「良い父親」
「実は今、X県J村に来てるんだ」
下着だけを身につけ、台所に向かった私がスマホを見てみると、意外なことに、辰一郎は自らの居場所を明かしてくれていた。
ただ、思うに、それは、夫の所在を気にする妻に慮って、というわけではない。
自分が「面白い場所」にいる、ということを、私に自慢したいだけなのである。
J村がどういう場所なのかということは、当然、私もよく知っている。
十七年前にリアルタイムで報道を見ていたし、最近も、「毒蛇女」の死刑執行をきっかけに、ネットニュースの記事になっていたのだ。
そういえば、辰一郎は、家からいなくなる前日の夜、私に対して、「沓晏吉永は冤罪かどうか。繭沙はどう思う?」と質問してきたのである。
仕事帰りでクタクタだったこともあり、私は、「分からない」と素っ気なく回答した。
すると、辰一郎は、「『分からない』というのは、『疑わしきは被告人の利益に』の大原則からすると、冤罪ということかな?」などと、小難しいことを言っていたのだった。

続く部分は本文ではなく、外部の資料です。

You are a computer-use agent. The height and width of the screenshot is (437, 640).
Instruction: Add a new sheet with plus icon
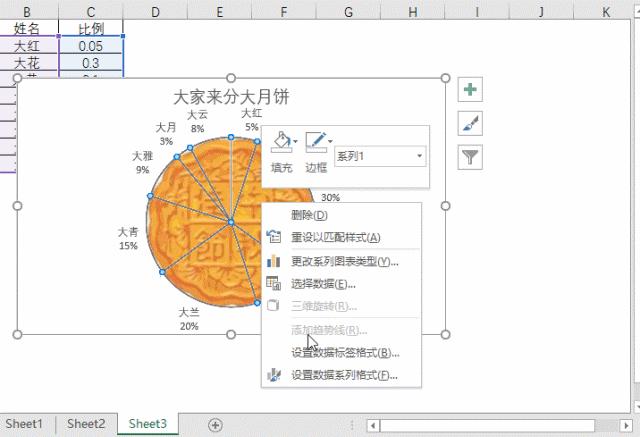[x=214, y=424]
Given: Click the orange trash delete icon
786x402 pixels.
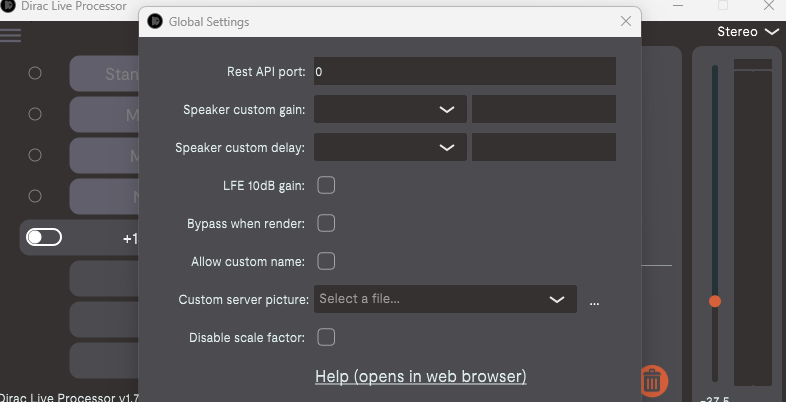Looking at the screenshot, I should 652,380.
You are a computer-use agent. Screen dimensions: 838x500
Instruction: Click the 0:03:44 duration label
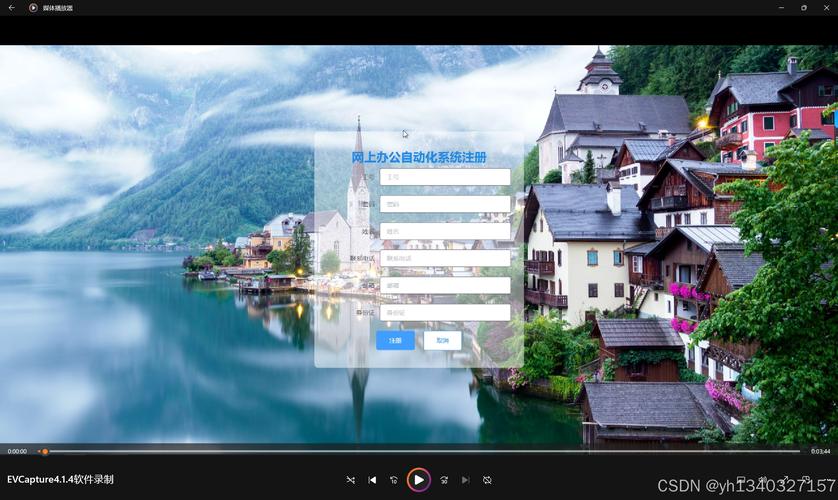[820, 451]
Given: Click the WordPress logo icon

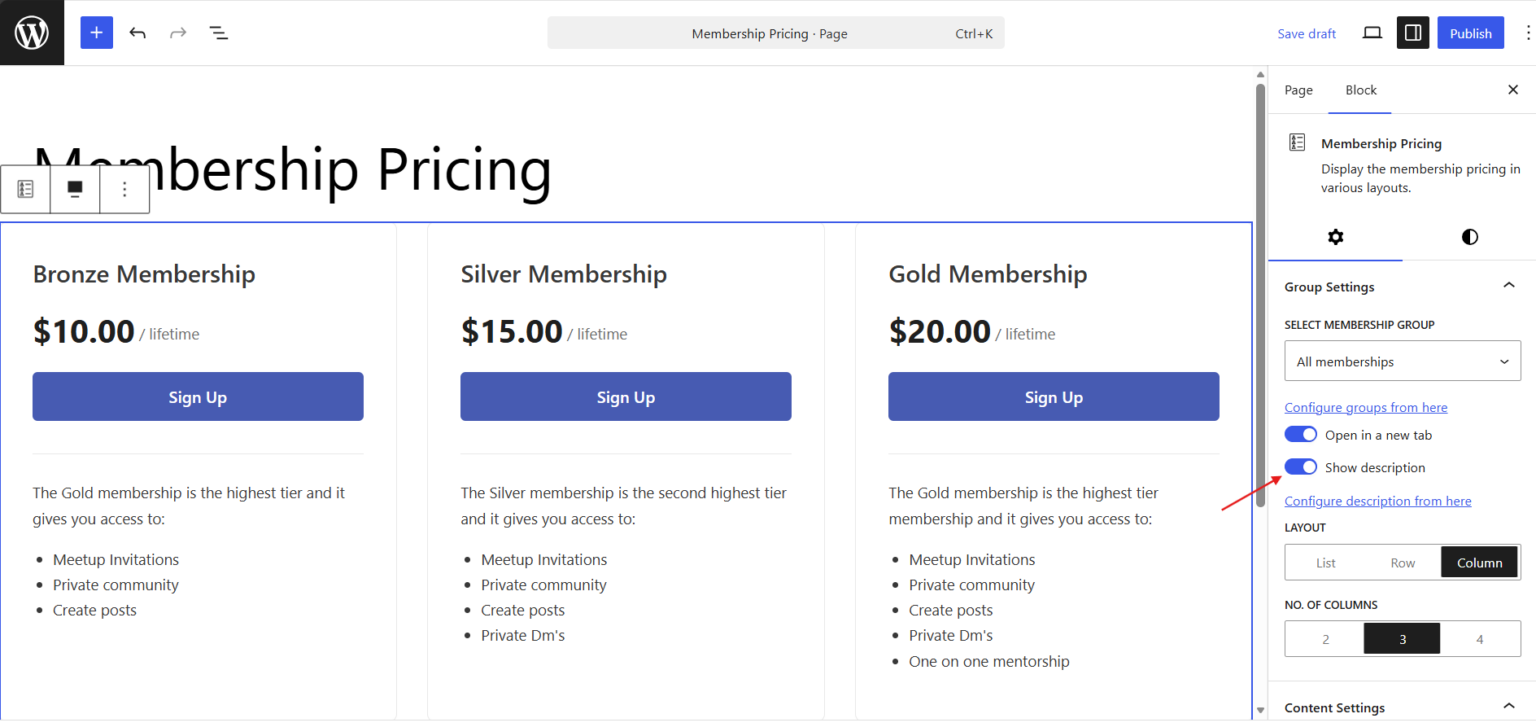Looking at the screenshot, I should tap(32, 33).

疲れていた私は、それ以上議論をする気はなく、「ふーん」だか「へえ」だか、そんな適当な相槌を打ってから、すでに暎人が寝ている、電気の消えた寝室へと向かった。
まさか、辰一郎は、十七年前の、すでに死刑が執行された事件の調査をするために、J村に向かったということだろうか。

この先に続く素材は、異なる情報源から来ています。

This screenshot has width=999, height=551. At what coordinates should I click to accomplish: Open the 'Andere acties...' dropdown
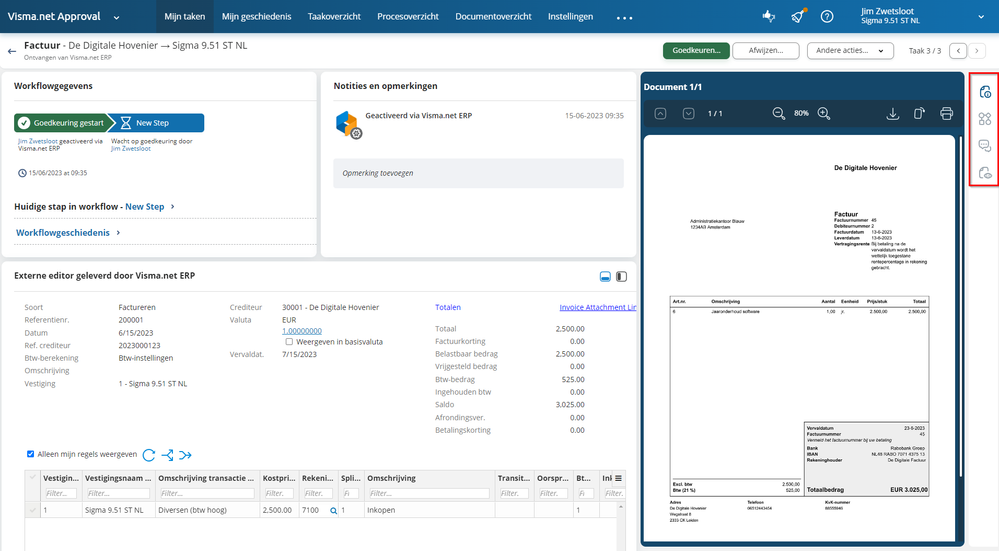(849, 51)
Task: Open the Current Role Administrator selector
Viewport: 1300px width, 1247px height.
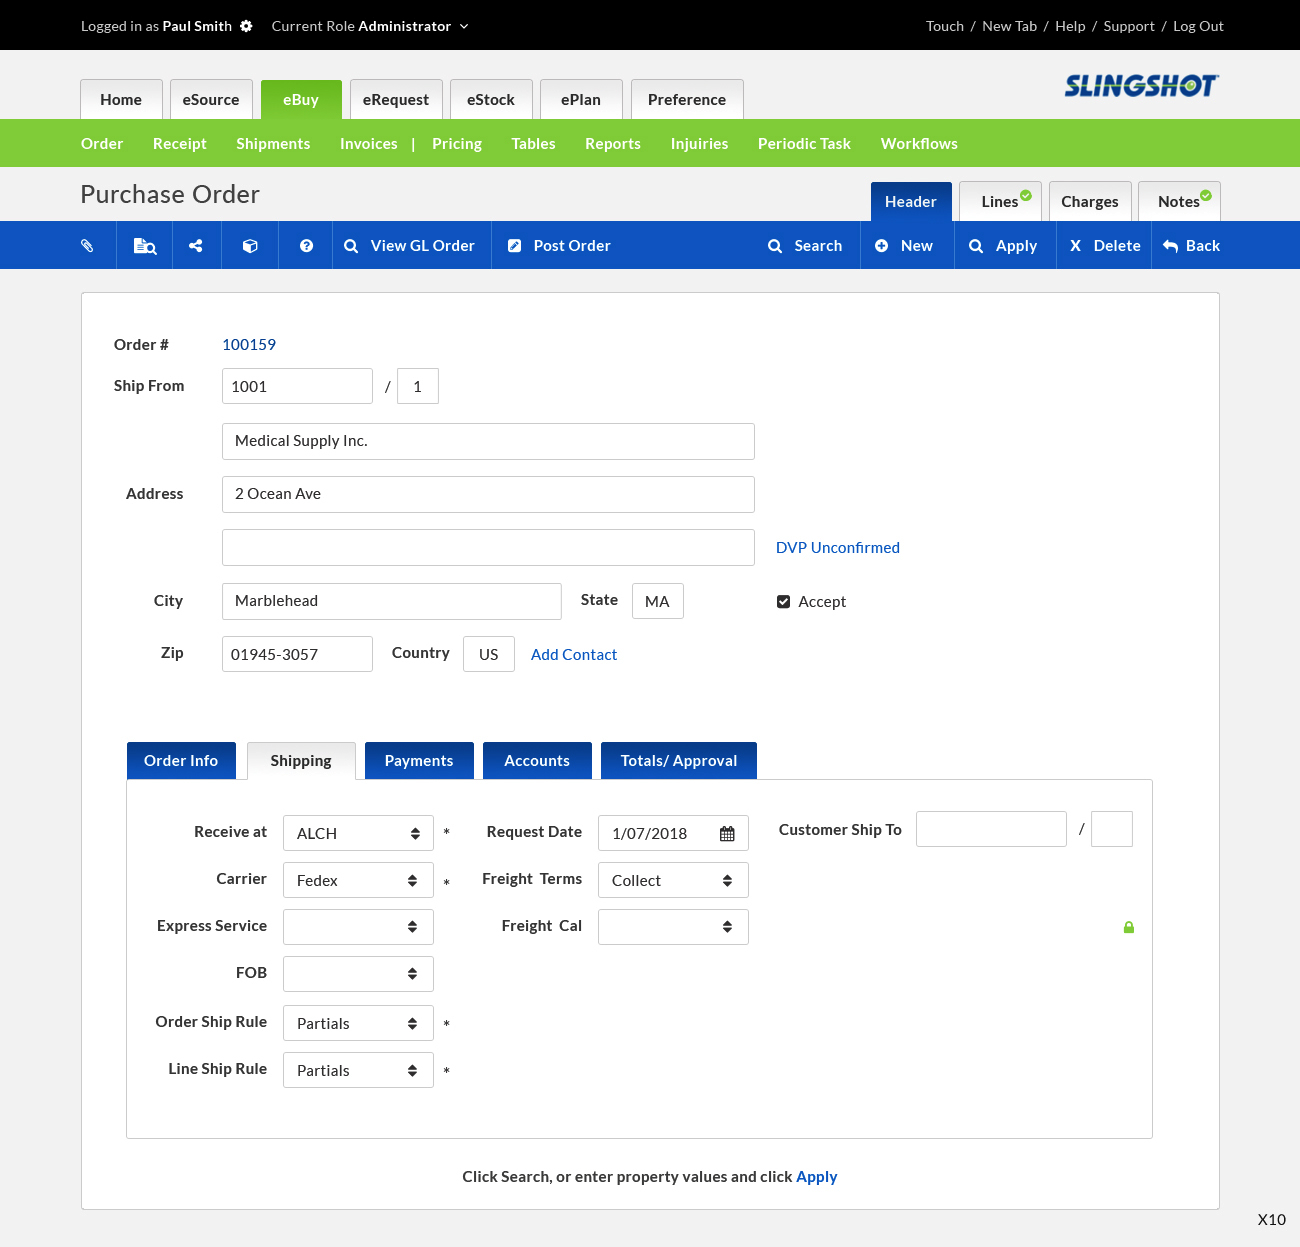Action: (370, 26)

それは誰かからの依頼を受けてなのか、それとも、単なる趣味なのだろうか――
「それってお金はもらえるの?」
私は、LINEを送る。
少々棘のある質問になってしまったなという自覚はある。
「成果次第かな」
というのが、辰一郎からの返信である。一応、依頼者のいる仕事のようだ。少しだけだがホッとする。
立て続けに、こうも送られてくる。
「J村で、新たな殺人事件が発生したんだ。それで、すごく面白いことになってるんだよ!」
「新たな殺人事件」というと、十七年前の毒豚汁事件とは別の事件ということだろう。
それは、毒豚汁事件についての様々な報道に触れてきた一国民として、驚くべき報告ではある。
たしか、J村は人口が二千人かそこらの、小さな集落であるはずである。
そこで最近もまた殺人事件が起きたのだとすれば、何か因縁めいたものを感じる。
とはいえ、「面白いこと」といってハシャぐことではないと思う。人が殺されているのである。それを面白がるだなんて、不謹慎だ。
これだから、探偵という人種は……
「また明日連絡する」
結局、辰一郎から「新たな殺人事件」についての具体的な説明はないまま、LINEのやりとりはこう締め括られた。
別に、私も、深追いする気はなかったので、短く「了解」とだけ返す。
「ねえ、ママ、パパはいつ帰ってくるの?」
いつの間にやら私の背後にいた瑛人が、私の太もものあたりをペシペシと手で叩きながら訊いてくる。
たしかにそのことをLINEで訊いておくべきだったかな、と一瞬思ったものの、おそらく訊いても無駄だろうと思い直した。
辰一郎は、「新たな殺人事件」とやらに巻き込まれているのである。今日明日中に帰ってくるなんてことはあり得ないし、おそらく、帰る日の目処もついていないことだろう。
「探偵バロック」が、事件の解決を未了にして、家庭の事情で先に失礼する、などということは、絶対にあり得ない。
辰一郎が帰ってくるのは、事件を解決した後、ということになるはずだ。
「うーん、パパはもう帰って来ないかもしれない」
私が冗談でそう言うと、暎人は、えーんえーんと大声を出して泣き始めた。
想像以上のリアクションに戸惑った私は、すぐに発言を撤回する。
「ごめんごめん。嘘。パパはきっとすぐ帰って来るよ」
なかなか瑛人は泣き止まない。「パパぁ、パパぁ」と叫んでいる。
暎人の裸の背中を優しくさすりながら、私は思う。
あんないい加減でふざけた男でも、少なくとも、少なくともこの子にとっては良い父親なのだな、と。
そして、暎人のためにも、せめて明日こそは、いつ帰ってくるのかLINEで詰めてみよう、と心に決めたのである。